** DATASET CONTENT follows **

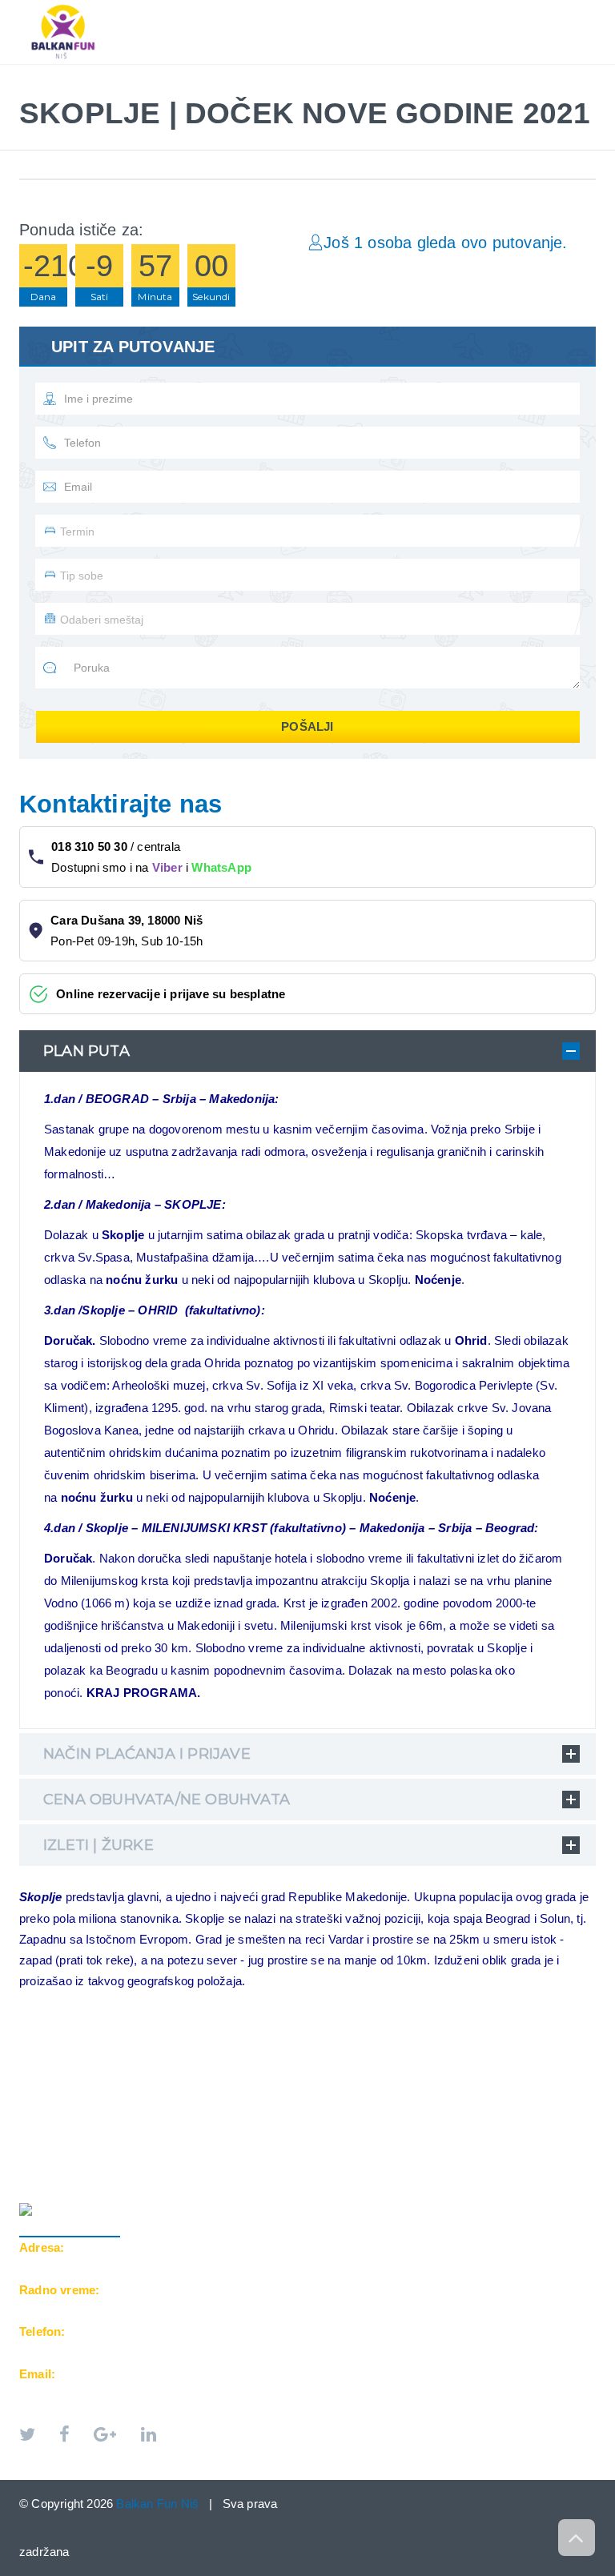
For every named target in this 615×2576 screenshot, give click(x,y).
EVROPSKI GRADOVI (177, 72)
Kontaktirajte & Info (494, 72)
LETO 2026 (62, 72)
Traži (50, 89)
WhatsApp (221, 867)
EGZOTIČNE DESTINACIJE (331, 72)
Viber (167, 867)
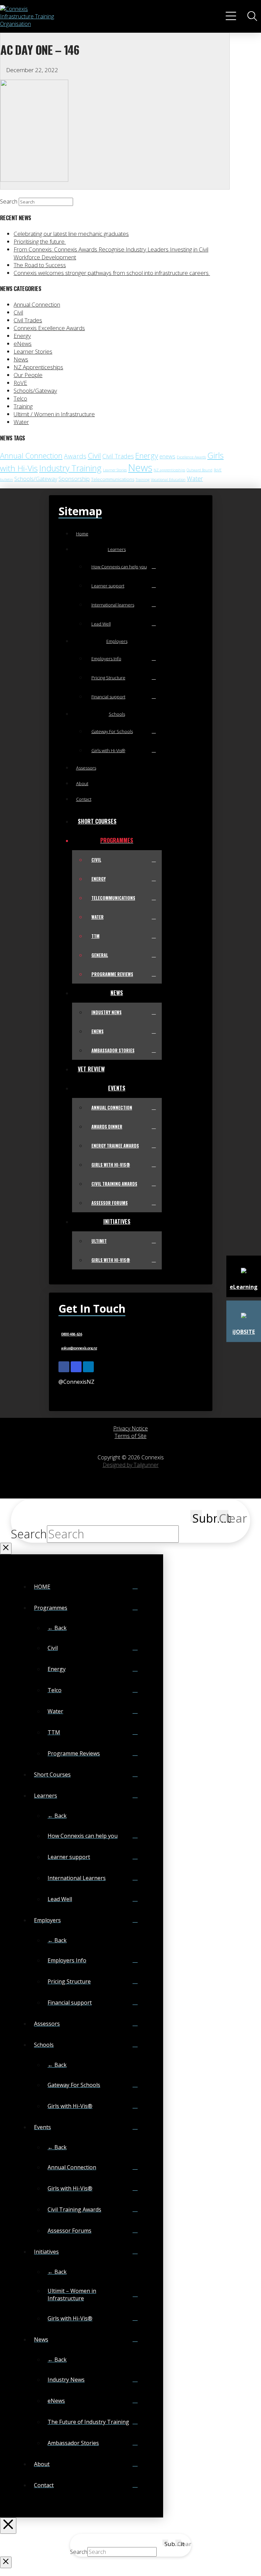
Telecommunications (112, 479)
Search (8, 201)
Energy (22, 336)
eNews (23, 343)
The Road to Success (40, 265)
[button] (231, 16)
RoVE (20, 383)
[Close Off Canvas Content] (8, 2525)
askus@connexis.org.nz (79, 1348)
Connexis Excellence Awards (49, 328)
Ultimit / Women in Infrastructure (54, 414)
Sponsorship (74, 479)
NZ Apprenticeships (38, 367)
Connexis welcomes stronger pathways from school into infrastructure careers (112, 273)
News (21, 359)
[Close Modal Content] (6, 1548)
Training (23, 406)
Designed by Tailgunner (131, 1465)
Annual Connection (37, 304)
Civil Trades (28, 320)
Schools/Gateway (35, 390)
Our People (28, 375)
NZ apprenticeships (169, 470)
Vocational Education (168, 479)
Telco (20, 398)
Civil (18, 312)
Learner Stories (33, 351)
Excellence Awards (191, 457)
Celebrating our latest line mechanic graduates (71, 234)
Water (21, 422)
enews (167, 456)
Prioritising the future (40, 241)
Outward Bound (199, 470)
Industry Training (70, 468)
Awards (75, 456)
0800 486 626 (71, 1334)
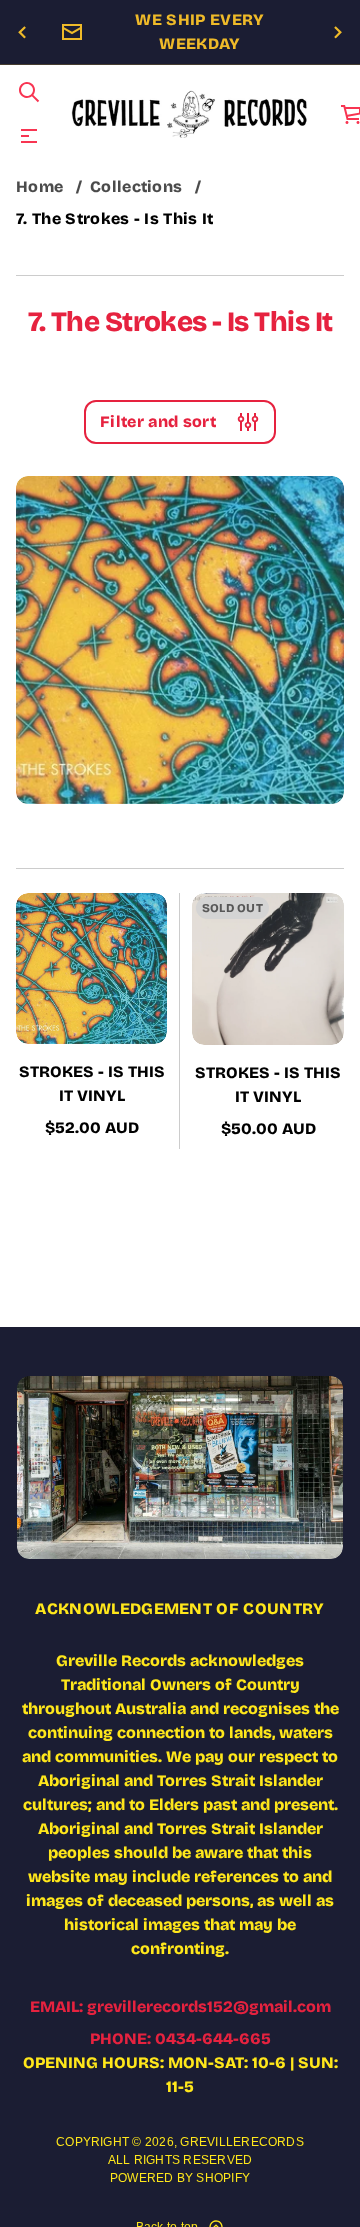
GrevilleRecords (242, 2142)
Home (39, 186)
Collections (136, 186)
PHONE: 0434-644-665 (180, 2038)
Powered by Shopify (180, 2178)
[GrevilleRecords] (190, 114)
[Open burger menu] (29, 136)
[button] (29, 92)
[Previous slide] (22, 33)
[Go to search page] (29, 92)
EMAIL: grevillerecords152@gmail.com (180, 2006)
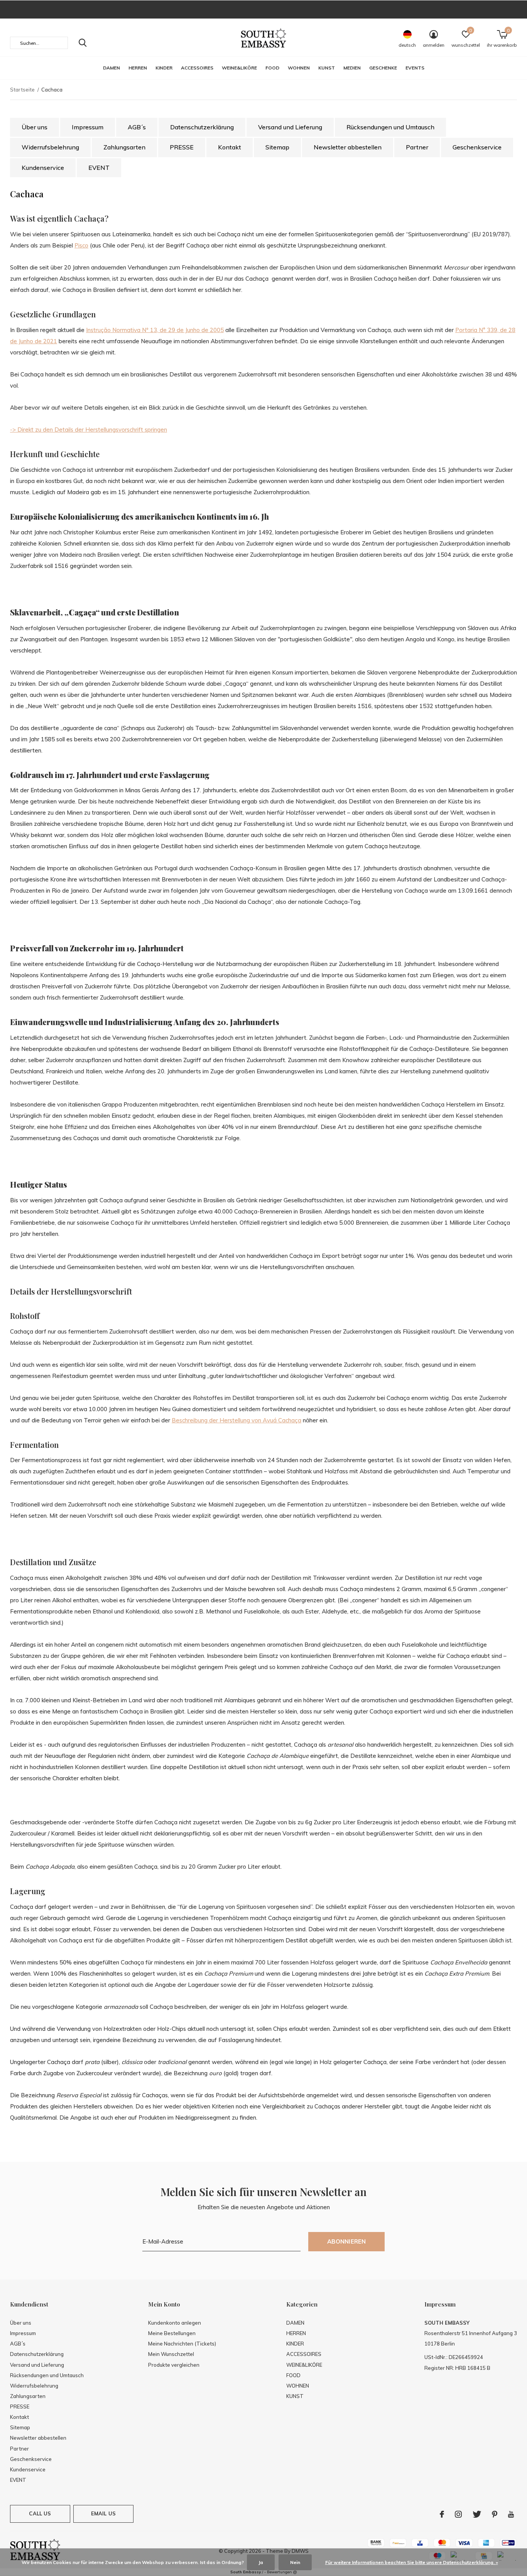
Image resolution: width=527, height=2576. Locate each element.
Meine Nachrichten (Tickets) (182, 2343)
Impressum (87, 127)
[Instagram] (458, 2514)
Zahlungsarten (124, 147)
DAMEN (111, 68)
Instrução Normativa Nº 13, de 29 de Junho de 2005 (155, 330)
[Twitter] (477, 2514)
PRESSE (182, 147)
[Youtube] (511, 2514)
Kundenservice (43, 167)
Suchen (82, 43)
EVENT (99, 167)
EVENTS (414, 68)
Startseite (22, 89)
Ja (260, 2562)
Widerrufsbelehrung (50, 147)
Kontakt (229, 147)
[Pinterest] (494, 2514)
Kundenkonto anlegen (174, 2323)
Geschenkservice (477, 147)
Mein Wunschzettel (171, 2354)
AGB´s (137, 127)
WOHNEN (299, 68)
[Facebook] (442, 2514)
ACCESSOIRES (197, 68)
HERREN (137, 68)
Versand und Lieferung (290, 127)
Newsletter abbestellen (348, 147)
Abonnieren (346, 2241)
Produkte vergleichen (173, 2365)
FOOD (272, 68)
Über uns (34, 127)
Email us (103, 2513)
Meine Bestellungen (172, 2333)
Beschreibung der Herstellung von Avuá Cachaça (236, 1420)
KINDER (163, 68)
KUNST (326, 68)
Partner (417, 147)
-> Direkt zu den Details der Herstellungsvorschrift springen (88, 429)
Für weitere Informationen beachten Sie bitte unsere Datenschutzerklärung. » (411, 2562)
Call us (40, 2513)
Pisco (81, 245)
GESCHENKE (383, 68)
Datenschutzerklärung (202, 127)
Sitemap (277, 147)
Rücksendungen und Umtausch (390, 127)
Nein (295, 2562)
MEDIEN (352, 68)
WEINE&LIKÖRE (239, 68)
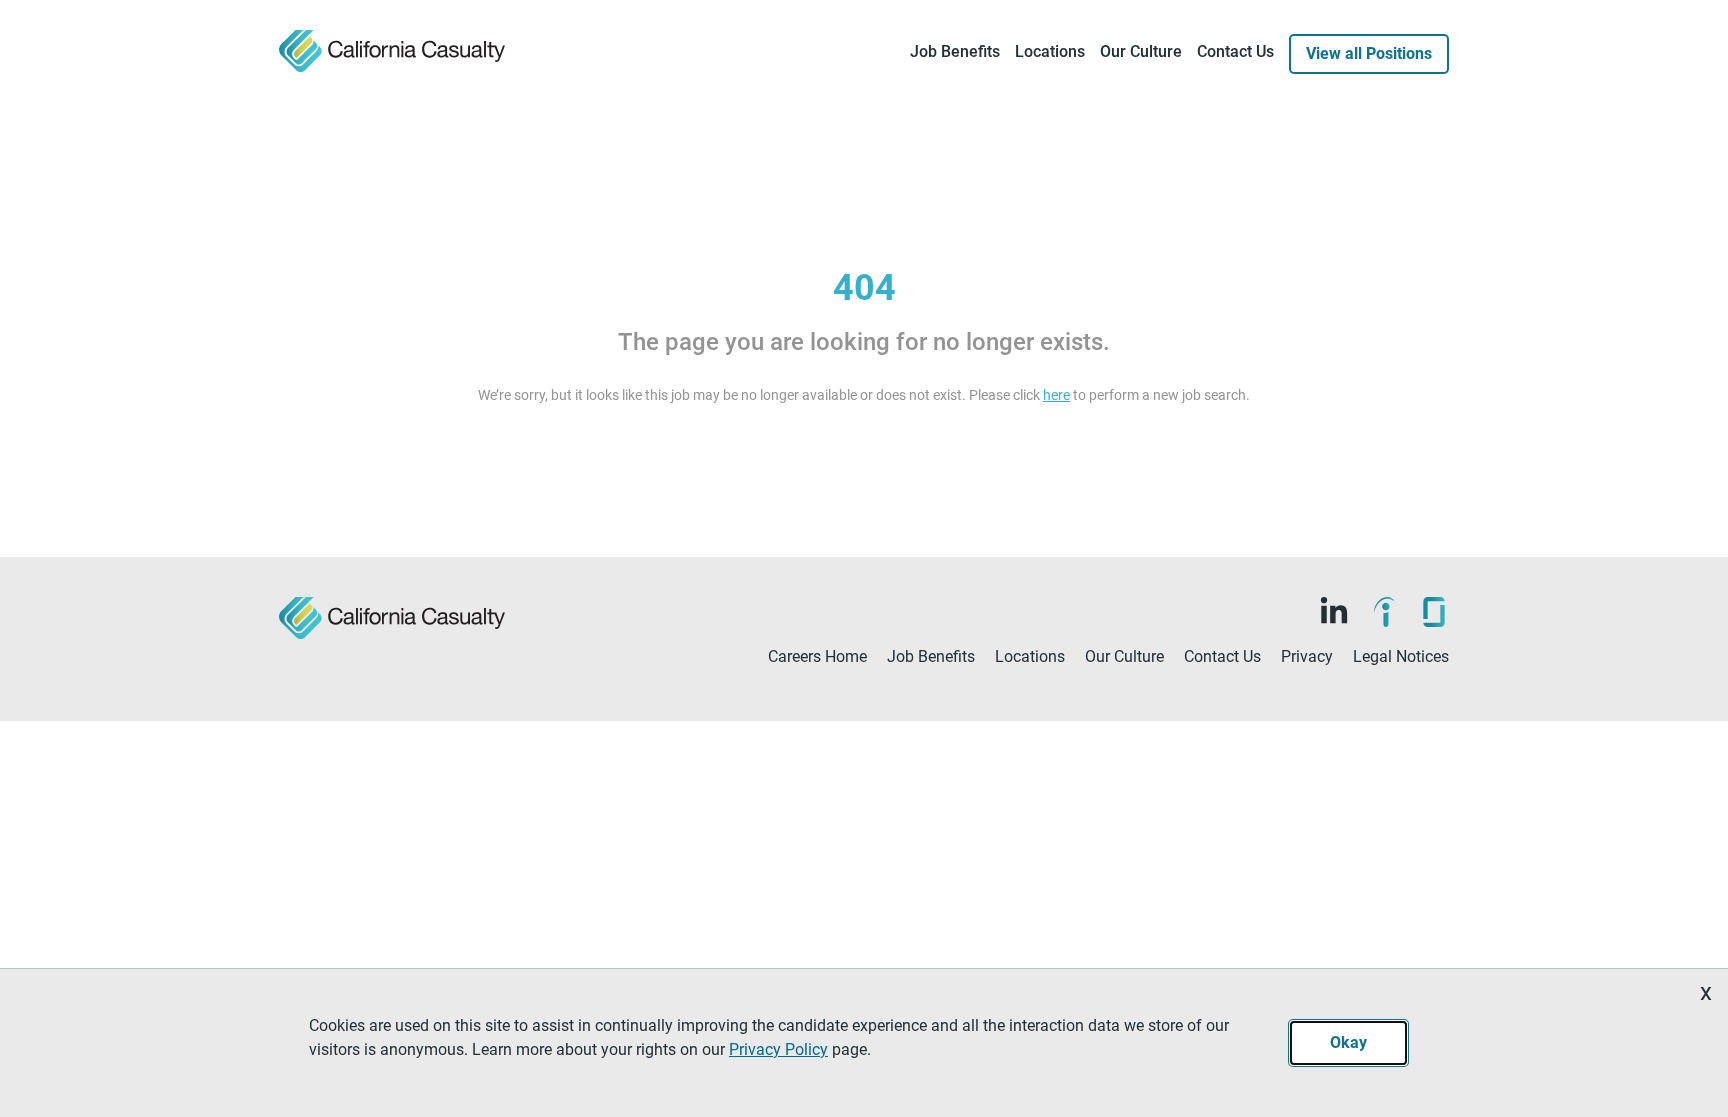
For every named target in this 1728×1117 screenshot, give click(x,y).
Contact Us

** End of DATASET CONTENT **

INSTRUCTIONS TO FOLLOW: Every entry must be written out exactly, with all pictures left out.

OUTPUT:
For every named target in this 615×2576 screenshot, give click(x,y).
EVROPSKI GRADOVI (177, 72)
Kontaktirajte & Info (494, 72)
LETO 2026 (62, 72)
Traži (50, 89)
WhatsApp (221, 867)
EGZOTIČNE DESTINACIJE (331, 72)
Viber (167, 867)
Telecommunications (112, 479)
Search (8, 201)
Energy (22, 336)
eNews (23, 343)
The Road to Success (40, 265)
[button] (231, 16)
RoVE (20, 383)
[Close Off Canvas Content] (8, 2525)
askus@connexis.org.nz (79, 1348)
Connexis Excellence Awards (49, 328)
Ultimit / Women in Infrastructure (54, 414)
Sponsorship (74, 479)
NZ Apprenticeships (38, 367)
Connexis welcomes stronger pathways from school into infrastructure careers (112, 273)
News (21, 359)
[Close Modal Content] (6, 1548)
Training (23, 406)
Designed by Tailgunner (131, 1465)
Annual Connection (37, 304)
Civil Trades (28, 320)
Schools/Gateway (35, 390)
Our People (28, 375)
NZ apprenticeships (169, 470)
Vocational Education (168, 479)
Telco (20, 398)
Civil (18, 312)
Learner Stories (33, 351)
Excellence Awards (191, 457)
Celebrating our latest line mechanic graduates (71, 234)
Water (21, 422)
enews (167, 456)
Prioritising the future (40, 241)
Outward Bound (199, 470)
Industry Training (70, 468)
Awards (75, 456)
0800 486 626 (71, 1334)
GrevilleRecords (242, 2142)
Home (39, 186)
Collections (136, 186)
PHONE: 0434-644-665 (180, 2038)
Powered by Shopify (180, 2178)
[GrevilleRecords] (190, 114)
[Open burger menu] (29, 136)
[button] (29, 92)
[Previous slide] (22, 33)
[Go to search page] (29, 92)
EMAIL: grevillerecords152@gmail.com (180, 2006)
Image resolution: width=527, height=2576. Locate each element.
Meine Nachrichten (Tickets) (182, 2343)
Impressum (87, 127)
[Instagram] (458, 2514)
Zahlungsarten (124, 147)
DAMEN (111, 68)
Instrução Normativa Nº 13, de 29 de Junho de 2005 (155, 330)
[Twitter] (477, 2514)
PRESSE (182, 147)
[Youtube] (511, 2514)
Kundenservice (43, 167)
Suchen (82, 43)
EVENT (99, 167)
EVENTS (414, 68)
Startseite (22, 89)
Ja (260, 2562)
Widerrufsbelehrung (50, 147)
Kontakt (229, 147)
[Pinterest] (494, 2514)
Kundenkonto anlegen (174, 2323)
Geschenkservice (477, 147)
Mein Wunschzettel (171, 2354)
AGB´s (137, 127)
WOHNEN (299, 68)
[Facebook] (442, 2514)
ACCESSOIRES (197, 68)
HERREN (137, 68)
Versand und Lieferung (290, 127)
Newsletter abbestellen (348, 147)
Abonnieren (346, 2241)
Produkte vergleichen (173, 2365)
FOOD (272, 68)
Über uns (34, 127)
Email us (103, 2513)
Meine Bestellungen (172, 2333)
Beschreibung der Herstellung von Avuá Cachaça (236, 1420)
KINDER (163, 68)
KUNST (326, 68)
Partner (417, 147)
-> Direkt zu den Details der Herstellungsvorschrift springen (88, 429)
Für weitere Informationen beachten Sie bitte unsere Datenschutzerklärung. » (411, 2562)
Call us (40, 2513)
Pisco (81, 245)
GESCHENKE (383, 68)
Datenschutzerklärung (202, 127)
Sitemap (277, 147)
Rücksendungen und Umtausch (390, 127)
Nein (295, 2562)
MEDIEN (352, 68)
WEINE&LIKÖRE (239, 68)
For every named target in this 1728×1117 screenshot, give click(x,y).
Contact Us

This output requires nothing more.